- _STATED PROBLEM 1_: From the Sibayak hiking text, reproduce word for word the passage that opens with the words containing "Once I arrived" and closes with "of the path.".
- _STATED PROBLEM 2_:
Answer these from the Sibayak hiking text:
(a) How much does the ticket for the climb cost?
(b) Where did the writer stay in Berastagi?
(c) What inscription do the shared buses that go to the path entrance carry?
- _STATED PROBLEM 3_: The Sibayak hiking text recommends things to bring. Name every one of them.

- _DOCUMENT_:
────────────────────

The path of Sibayak is a path for everyone, even those who are not well trained, and is structured as follows:
- The first part of the trek is on asphalt road and after about an hour, you reach the entrance of the path where there is a hut for the purchase of the ticket. The cost is 10,000 IDR.
- The second part is very different: at first you walk on an asphalt section interspersed with another dirt road and then you continue along a long path made of muddy steps that disappear once you get to the crater. The duration of this walk along the second section is an hour and a half but the view from the volcanic peak will repay you for every effort.
WHAT TO BRING
- Comfortable clothing and waterproof shoes.
- Rain jacket, given the unpredictability of the weather.
- Water and food, as along the way there are not many refreshment points.
- Sunscreen in case of shining sun.
- Swimsuit and towel if you make a stop at the hot springs.
Once I arrived in Berastagi, I stayed at the Kaesa Homestay, from which began my trek together with two other guys who were staying in my own dorm. The owners are lovely, very welcoming and have provided us with all the useful information to make the excursion safely but autonomously. Even the breakfast was delicious, every morning with a different juice. The first part of the hike follows the main asphalt road along which you can enjoy the beautiful view of the Sinabung volcano. . The stretch continues to the entrance of the path where there are two men inside a barrack improvised from bamboo reeds and billboards that sell the ticket for the climb to the volcano. However, if you do not want to reach the entrance on foot, you can take some shared buses with the inscription KAMA that pass near your accommodation and take you to the entrance of the path.

────────────────────

- _DATA PROVIDED_:

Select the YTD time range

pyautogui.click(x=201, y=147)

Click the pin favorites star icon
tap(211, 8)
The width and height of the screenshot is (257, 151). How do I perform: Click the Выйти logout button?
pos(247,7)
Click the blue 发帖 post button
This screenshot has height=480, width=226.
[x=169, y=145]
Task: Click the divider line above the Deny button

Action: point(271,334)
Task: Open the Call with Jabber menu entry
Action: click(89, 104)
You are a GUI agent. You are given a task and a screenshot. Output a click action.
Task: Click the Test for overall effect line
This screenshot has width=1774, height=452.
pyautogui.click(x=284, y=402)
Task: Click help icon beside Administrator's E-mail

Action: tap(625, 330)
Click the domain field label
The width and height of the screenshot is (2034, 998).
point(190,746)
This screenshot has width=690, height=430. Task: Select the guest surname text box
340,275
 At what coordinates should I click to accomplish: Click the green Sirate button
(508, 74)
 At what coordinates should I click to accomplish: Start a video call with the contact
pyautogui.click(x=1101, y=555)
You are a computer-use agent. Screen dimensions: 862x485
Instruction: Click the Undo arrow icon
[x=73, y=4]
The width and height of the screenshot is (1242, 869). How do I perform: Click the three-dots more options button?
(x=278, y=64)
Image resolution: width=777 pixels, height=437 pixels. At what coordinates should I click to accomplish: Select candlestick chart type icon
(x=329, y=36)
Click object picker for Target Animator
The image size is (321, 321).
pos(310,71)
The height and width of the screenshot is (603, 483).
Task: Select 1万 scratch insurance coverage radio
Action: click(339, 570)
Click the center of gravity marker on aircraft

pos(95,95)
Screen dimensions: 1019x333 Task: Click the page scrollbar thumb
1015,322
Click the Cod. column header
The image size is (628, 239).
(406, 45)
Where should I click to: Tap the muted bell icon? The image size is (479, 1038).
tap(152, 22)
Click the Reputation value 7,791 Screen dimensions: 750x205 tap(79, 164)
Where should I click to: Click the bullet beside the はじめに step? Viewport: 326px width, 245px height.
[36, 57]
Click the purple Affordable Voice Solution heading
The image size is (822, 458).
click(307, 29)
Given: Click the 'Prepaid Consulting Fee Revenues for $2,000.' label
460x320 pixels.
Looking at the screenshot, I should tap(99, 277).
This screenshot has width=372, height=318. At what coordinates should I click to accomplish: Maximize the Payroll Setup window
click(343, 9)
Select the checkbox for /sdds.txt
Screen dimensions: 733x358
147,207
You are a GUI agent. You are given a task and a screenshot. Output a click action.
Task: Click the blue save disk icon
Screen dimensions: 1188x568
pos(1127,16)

────────────────────

- _EXERCISE RESULT 1_:
Once I arrived in Berastagi, I stayed at the Kaesa Homestay, from which began my trek together with two other guys who were staying in my own dorm. The owners are lovely, very welcoming and have provided us with all the useful information to make the excursion safely but autonomously. Even the breakfast was delicious, every morning with a different juice. The first part of the hike follows the main asphalt road along which you can enjoy the beautiful view of the Sinabung volcano. . The stretch continues to the entrance of the path where there are two men inside a barrack improvised from bamboo reeds and billboards that sell the ticket for the climb to the volcano. However, if you do not want to reach the entrance on foot, you can take some shared buses with the inscription KAMA that pass near your accommodation and take you to the entrance of the path.

- _EXERCISE RESULT 2_:
(a) 10,000 IDR
(b) The Kaesa Homestay
(c) KAMA

- _EXERCISE RESULT 3_:
- Comfortable clothing
- Waterproof shoes
- Rain jacket
- Water
- Food
- Sunscreen
- Swimsuit
- Towel